Page text →
--- start ---

Accordingly, a Crosby remand results in the possibility of resentencing,
whereas, in the context of a successful evidentiary challenge, resentencing is
actually ordered by the appellate court. Of course, post-Lockridge, any
resentencing will have to be conducted pursuant to the principles enunciated in
Lockridge, primarily the directive that the guidelines are now advisory only.
Lockridge, 498 Mich at 365. When this Court is presented with an evidentiary and
a constitutional challenge regarding the scoring of the guidelines, the evidentiary
challenge must initially be entertained, because if it has merit and requires
resentencing, the constitutional or Lockridge challenge becomes moot, as a
defendant will receive the protections of Lockridge on resentencing. And if an
evidentiary challenge does not succeed, then and only then should we entertain
the constitutional challenge. [Emphasis and latter alteration in original.]
Thus, we first address defendant’s argument that the trial court improperly assessed 25
points for OV 13. We hold that the court did not clearly err in finding that a preponderance of
the evidence supported the 25-point assessment for OV 13.

--- end ---

Problem → Rewrite everything in the sentencing passage from "Lockridge, 498 Mich" down to "assessment for OV 13.", swapping "OV 13" for "offense variable 13".

Dataset rows →

--- start ---

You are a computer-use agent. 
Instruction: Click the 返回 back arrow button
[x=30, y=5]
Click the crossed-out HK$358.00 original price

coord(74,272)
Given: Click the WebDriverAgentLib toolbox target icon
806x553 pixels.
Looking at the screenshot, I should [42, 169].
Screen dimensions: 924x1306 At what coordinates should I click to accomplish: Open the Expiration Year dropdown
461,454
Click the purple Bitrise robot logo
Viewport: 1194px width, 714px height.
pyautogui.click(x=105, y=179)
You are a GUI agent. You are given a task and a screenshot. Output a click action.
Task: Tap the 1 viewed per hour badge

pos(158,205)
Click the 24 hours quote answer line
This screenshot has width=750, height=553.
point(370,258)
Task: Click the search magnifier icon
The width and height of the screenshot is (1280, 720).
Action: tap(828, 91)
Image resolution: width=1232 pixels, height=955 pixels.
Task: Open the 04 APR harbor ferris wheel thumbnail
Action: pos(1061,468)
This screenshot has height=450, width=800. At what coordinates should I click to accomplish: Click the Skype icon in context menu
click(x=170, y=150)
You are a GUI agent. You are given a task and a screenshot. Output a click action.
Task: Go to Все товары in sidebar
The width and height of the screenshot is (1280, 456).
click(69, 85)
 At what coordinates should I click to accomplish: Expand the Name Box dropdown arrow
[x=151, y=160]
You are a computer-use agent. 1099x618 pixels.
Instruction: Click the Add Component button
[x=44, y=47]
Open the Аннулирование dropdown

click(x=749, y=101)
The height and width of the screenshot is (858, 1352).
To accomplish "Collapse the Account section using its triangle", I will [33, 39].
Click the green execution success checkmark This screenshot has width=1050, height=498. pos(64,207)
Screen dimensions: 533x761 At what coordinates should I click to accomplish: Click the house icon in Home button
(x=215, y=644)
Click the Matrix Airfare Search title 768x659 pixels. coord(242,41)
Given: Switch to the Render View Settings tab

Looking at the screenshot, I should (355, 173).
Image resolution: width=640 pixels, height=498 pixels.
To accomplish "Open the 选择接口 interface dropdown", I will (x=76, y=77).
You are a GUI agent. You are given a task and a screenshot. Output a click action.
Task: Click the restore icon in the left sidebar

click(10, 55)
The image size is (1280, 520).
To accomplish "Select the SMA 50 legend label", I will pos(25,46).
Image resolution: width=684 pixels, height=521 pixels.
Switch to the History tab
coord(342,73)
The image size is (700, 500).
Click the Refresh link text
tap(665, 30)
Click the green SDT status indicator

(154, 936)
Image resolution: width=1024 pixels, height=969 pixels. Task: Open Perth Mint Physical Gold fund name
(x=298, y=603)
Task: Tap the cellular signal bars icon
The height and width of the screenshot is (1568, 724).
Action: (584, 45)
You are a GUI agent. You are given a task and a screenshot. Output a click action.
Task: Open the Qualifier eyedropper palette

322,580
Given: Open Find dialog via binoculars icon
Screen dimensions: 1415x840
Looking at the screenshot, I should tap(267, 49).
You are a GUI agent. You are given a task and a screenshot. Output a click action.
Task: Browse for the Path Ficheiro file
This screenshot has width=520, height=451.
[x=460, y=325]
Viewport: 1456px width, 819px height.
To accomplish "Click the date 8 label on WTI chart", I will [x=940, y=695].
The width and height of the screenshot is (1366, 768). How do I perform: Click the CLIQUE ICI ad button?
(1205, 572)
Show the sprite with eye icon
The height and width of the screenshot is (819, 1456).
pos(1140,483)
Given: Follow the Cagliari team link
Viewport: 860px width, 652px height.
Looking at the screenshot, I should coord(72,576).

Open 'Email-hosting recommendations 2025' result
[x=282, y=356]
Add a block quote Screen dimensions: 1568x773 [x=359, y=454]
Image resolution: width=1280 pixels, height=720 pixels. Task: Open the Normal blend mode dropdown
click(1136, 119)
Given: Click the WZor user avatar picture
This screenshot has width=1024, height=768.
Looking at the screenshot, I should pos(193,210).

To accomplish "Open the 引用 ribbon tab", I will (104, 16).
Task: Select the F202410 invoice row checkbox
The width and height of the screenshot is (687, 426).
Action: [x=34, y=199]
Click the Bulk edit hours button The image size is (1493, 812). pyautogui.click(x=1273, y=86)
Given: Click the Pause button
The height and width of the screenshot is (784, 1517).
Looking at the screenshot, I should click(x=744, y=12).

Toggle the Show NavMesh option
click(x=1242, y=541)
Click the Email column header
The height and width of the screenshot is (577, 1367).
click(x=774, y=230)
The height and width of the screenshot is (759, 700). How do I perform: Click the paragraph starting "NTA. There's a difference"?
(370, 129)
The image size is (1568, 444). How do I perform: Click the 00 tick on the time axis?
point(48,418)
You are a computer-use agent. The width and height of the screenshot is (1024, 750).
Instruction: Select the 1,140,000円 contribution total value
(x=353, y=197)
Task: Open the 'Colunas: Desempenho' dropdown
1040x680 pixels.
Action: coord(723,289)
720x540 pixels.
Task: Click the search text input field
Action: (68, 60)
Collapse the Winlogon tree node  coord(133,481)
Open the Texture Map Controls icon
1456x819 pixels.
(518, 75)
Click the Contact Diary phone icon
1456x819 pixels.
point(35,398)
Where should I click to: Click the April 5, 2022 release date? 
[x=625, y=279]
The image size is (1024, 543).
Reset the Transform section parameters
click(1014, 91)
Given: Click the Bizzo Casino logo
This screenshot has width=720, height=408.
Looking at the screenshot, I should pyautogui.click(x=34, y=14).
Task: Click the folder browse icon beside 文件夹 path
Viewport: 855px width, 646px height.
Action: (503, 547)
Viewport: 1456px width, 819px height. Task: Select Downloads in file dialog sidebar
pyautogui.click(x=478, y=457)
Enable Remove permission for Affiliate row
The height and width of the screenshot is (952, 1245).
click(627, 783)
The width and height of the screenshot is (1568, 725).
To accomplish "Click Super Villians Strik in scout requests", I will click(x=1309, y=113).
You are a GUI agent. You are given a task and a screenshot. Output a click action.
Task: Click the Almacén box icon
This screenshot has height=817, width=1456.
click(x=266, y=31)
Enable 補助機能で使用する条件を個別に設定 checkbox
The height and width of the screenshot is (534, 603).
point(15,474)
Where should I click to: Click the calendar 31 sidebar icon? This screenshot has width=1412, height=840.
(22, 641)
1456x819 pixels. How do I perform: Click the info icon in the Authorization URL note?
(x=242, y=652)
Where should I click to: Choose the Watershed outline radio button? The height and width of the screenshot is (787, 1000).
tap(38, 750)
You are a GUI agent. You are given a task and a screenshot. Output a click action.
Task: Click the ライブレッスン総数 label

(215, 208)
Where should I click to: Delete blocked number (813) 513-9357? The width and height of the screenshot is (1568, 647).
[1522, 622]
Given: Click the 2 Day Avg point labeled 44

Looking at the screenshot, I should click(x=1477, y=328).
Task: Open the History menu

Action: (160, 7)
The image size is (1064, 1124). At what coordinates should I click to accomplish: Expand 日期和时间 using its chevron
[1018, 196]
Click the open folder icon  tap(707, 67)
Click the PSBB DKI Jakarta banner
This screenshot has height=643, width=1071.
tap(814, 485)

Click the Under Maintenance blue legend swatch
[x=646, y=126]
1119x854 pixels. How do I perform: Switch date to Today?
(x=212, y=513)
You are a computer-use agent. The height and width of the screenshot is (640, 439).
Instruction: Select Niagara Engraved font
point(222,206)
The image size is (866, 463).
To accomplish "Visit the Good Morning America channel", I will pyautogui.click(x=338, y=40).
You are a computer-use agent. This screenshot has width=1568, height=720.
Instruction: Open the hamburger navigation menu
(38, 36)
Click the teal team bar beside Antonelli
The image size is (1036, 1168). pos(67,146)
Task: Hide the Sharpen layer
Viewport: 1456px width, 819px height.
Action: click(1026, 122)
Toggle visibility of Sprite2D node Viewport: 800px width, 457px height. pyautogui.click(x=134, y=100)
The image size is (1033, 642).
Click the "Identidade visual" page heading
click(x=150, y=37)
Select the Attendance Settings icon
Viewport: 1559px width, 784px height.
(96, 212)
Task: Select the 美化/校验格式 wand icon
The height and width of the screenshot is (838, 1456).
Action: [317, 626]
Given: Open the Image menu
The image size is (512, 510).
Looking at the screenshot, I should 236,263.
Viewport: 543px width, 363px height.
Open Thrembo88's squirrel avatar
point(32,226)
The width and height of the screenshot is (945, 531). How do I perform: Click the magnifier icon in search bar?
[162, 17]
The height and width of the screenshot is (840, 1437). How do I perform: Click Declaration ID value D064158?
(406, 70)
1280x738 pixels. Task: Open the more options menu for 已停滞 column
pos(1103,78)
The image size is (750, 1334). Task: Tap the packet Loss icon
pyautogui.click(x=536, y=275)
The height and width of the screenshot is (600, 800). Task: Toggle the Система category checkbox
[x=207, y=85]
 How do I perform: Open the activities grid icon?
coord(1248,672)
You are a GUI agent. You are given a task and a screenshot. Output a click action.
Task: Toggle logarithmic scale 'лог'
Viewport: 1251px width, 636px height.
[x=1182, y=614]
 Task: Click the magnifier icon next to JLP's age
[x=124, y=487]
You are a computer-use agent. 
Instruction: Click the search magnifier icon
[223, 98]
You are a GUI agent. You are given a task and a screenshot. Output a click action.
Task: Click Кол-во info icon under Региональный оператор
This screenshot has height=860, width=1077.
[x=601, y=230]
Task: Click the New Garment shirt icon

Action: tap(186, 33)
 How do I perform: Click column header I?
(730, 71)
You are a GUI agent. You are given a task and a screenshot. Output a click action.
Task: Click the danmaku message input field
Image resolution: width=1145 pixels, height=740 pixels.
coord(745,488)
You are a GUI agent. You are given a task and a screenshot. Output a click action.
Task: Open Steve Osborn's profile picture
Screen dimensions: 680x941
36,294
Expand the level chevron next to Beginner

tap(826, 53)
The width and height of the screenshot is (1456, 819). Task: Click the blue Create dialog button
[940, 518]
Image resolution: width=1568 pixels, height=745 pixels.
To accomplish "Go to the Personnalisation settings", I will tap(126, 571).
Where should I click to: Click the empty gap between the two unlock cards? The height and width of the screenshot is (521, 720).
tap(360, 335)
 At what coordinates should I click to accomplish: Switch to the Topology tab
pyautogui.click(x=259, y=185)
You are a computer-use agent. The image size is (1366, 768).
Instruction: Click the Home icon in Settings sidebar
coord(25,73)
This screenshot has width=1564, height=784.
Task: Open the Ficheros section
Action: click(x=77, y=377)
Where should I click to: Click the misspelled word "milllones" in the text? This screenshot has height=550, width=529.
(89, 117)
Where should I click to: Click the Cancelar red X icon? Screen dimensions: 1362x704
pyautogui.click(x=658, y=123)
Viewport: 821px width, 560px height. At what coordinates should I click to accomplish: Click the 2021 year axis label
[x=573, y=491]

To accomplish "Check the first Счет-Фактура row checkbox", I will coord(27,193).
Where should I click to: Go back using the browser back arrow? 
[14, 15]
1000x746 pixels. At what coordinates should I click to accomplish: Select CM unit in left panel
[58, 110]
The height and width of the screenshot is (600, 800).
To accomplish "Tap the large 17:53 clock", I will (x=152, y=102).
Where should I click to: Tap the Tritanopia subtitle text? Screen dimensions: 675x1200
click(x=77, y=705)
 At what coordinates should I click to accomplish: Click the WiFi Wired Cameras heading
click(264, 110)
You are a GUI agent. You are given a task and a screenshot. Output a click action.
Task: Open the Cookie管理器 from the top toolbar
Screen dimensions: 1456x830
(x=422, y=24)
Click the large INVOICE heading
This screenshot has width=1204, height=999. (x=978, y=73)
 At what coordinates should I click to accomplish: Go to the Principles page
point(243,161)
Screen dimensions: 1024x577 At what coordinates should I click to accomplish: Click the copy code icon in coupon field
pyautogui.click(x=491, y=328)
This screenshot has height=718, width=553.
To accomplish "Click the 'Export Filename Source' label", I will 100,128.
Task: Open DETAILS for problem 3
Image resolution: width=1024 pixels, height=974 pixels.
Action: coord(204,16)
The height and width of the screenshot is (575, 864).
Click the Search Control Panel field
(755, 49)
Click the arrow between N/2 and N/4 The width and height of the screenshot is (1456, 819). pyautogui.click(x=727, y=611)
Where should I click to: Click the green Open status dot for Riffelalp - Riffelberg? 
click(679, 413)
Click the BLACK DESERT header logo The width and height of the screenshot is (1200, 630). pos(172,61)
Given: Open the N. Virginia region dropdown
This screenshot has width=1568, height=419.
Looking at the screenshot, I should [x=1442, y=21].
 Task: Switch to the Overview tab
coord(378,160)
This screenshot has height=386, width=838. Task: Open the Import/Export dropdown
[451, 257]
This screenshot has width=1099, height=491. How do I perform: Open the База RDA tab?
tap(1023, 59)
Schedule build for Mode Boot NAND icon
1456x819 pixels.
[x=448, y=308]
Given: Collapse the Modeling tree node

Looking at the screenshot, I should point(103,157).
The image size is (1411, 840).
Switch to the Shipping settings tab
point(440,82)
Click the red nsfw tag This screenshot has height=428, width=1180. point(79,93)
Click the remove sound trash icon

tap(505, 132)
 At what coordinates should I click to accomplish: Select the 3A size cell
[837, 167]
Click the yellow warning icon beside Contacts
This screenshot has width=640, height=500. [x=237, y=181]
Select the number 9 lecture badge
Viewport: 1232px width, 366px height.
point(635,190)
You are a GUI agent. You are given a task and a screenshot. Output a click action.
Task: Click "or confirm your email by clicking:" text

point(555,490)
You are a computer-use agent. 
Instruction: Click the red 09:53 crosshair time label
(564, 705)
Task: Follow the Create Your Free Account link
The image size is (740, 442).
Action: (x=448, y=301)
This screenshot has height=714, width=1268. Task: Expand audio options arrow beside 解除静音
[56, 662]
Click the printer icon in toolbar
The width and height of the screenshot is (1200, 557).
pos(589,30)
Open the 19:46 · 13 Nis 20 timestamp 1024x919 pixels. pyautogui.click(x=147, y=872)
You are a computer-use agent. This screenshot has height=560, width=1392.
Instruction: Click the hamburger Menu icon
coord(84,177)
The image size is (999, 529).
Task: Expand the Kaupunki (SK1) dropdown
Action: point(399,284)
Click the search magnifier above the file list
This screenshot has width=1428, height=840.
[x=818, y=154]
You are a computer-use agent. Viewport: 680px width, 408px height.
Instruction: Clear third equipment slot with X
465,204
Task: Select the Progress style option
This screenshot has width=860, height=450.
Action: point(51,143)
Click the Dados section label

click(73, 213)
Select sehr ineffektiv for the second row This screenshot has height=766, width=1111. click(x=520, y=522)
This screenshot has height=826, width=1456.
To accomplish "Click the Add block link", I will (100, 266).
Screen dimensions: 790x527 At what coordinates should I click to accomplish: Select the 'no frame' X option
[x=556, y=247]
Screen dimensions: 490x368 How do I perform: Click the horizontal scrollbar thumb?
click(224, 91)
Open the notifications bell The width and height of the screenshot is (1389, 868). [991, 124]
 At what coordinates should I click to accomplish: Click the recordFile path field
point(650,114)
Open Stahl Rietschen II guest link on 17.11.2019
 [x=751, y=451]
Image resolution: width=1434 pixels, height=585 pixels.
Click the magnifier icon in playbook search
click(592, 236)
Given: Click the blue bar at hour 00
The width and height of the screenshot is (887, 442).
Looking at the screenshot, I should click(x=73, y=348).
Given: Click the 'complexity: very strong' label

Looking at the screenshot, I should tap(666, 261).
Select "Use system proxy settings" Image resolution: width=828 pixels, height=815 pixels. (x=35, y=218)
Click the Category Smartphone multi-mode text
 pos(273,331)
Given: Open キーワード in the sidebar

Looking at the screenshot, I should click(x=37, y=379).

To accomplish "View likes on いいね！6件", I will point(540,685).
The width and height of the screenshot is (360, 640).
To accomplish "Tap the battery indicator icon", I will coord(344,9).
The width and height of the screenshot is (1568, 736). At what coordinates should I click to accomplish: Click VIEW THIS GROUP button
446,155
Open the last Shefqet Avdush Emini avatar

--- end ---

Result of the exercise →
Lockridge, 498 Mich at 365. When this Court is presented with an evidentiary and
a constitutional challenge regarding the scoring of the guidelines, the evidentiary
challenge must initially be entertained, because if it has merit and requires
resentencing, the constitutional or Lockridge challenge becomes moot, as a
defendant will receive the protections of Lockridge on resentencing. And if an
evidentiary challenge does not succeed, then and only then should we entertain
the constitutional challenge. [Emphasis and latter alteration in original.]
Thus, we first address defendant’s argument that the trial court improperly assessed 25
points for offense variable 13. We hold that the court did not clearly err in finding that a preponderance of
the evidence supported the 25-point assessment for offense variable 13.